Kekayaan suku dan bahasa di Indonesia menyebabkan besar kemungkinan orang Indonesia tumbuh sebagai bilingual, trilingual, bahkan poliglot. Coba saja. Kita pasti bisa bahasa Indonesia—kalau tidak, kamu pasti sudah bingung sejak awal membaca paragraf ini. Kemudian, tidak jarang kita bisa berbahasa daerah, baik daerah asal orang tua maupun daerah tempat kita tinggal. Belum lagi bahasa Inggris yang kita pelajari di sekolah (dan di tempat les). Belakangan ini makin banyak sekolah di kota besar juga mengajarkan bahasa Mandarin kepada siswanya. Di samping itu, ada juga sekolah menengah atas yang menyediakan pelajaran bahasa asing lain, selain bahasa Inggris. Itu semua belum ditambah pendidikan nonformal di luar sekolah. Hebat, bukan?

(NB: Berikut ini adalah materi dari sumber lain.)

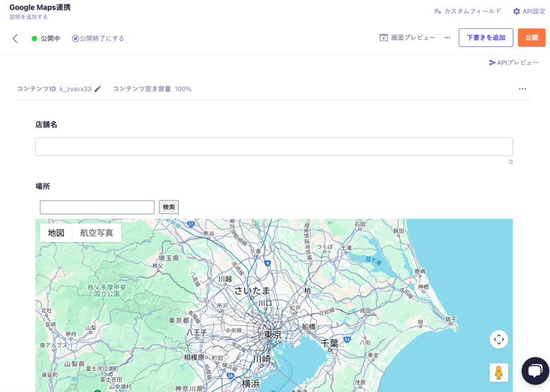
Task: Click the 下書きを追加 button
Action: (485, 38)
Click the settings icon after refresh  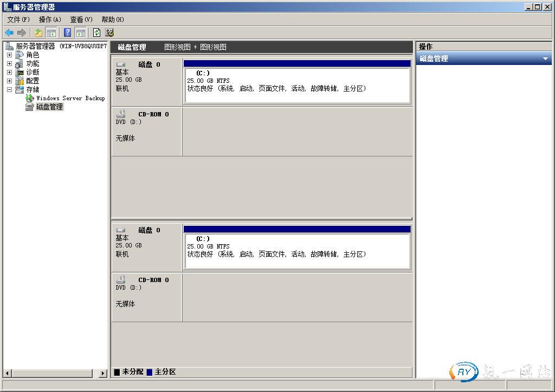[x=109, y=32]
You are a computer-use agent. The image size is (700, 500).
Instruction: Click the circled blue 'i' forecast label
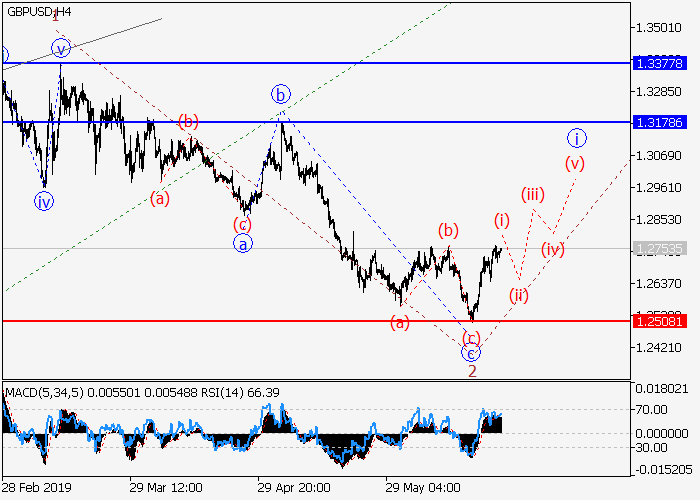tap(576, 137)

Setiap orang pasti memiliki pengalaman menarik terkait bahasa. Karena itulah, komunitas Mamah Gajah Ngeblog (MGN) mengambil tema “Pengalaman Berbahasa Seumur Hidup” untuk Tantangan Blogging Mamah Gajah Ngeblog bulan ini. Mau tahu cerita saya? Yuk, lanjutkan baca sampai akhir. 


Saat saya muda

Waktu kecil saya hanya bilingual: bahasa Indonesia dan Inggris. Meski sedikit mengerti bahasa Jawa (daerah asal ayah), saya tidak pernah punya keberanian untuk membalas, apalagi memulai percakapan. Alasannya tentu karena saya tidak mengerti pembagian kelas bahasa. Salah-salah nanti saya dipecat jadi cucu (bukan menantu seperti cerita Teh Dewi, seorang mamah gajah juga). 

Hubungan yang lebih payah terjadi antara saya dengan bahasa Aceh, daerah asal ibu. Kosa kata saya hanya seputar nama masakan—sayur pli’, timphan, pulut (eh, malah jadi lapar)—sebab itu yang penting saat pertemuan keluarga. Oh ya, satu lagi: eiu yang berarti “mau air kelapa” (e = mau, i = air, dan u = kelapa)—hasil pengajaran bahasa Aceh yang gagal oleh Nyakwa (uak). Karenanya, saya merasa sama sekali tidak layak untuk menghitung bahasa Jawa, terlebih bahasa Aceh sebagai bahasa yang saya kuasai. 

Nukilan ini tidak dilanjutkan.